名目
読み: めいもく
メイモク:物価変動を考慮せず、表面上の金額や値として示したもの
概要
名目は、物価の上がり下がり(インフレ・デフレ)を調整せず、その時点の「そのままの金額・値」を指す言い方です。経済や家計の話で「名目賃金」「名目GDP」「名目利回り」などの形で使われます。実質との違い
- 名目:物価変動を反映しない(額面どおり)
- 実質(ジッシツ:物価変動を調整した値):購買力(コウバイリョク:どれだけ買えるか)で見た値
- 名目給与が増えても、物価がもっと上がると実質は下がることがある
よくある用例
名目賃金
給料の金額(額面)そのもの。
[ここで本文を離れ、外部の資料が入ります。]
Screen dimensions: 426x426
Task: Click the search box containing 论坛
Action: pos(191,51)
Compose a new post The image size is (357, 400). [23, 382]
物価上昇を差し引かない。名目GDP
その年の価格で計算した国内総生産。物価上昇でも増えやすい。名目金利(名目利回り)
表示されている金利(クーポンや利率など)。インフレを考慮しない。使いどころ
- 契約や支払いなど「額面の金額」が重要な場面
- 経済統計で、まず金額規模の推移をざっくり見る場面
注意点
- 名目の増減=生活が豊かになった、とは限らない
- 「実質」を見るには、物価指数などで調整する必要がある。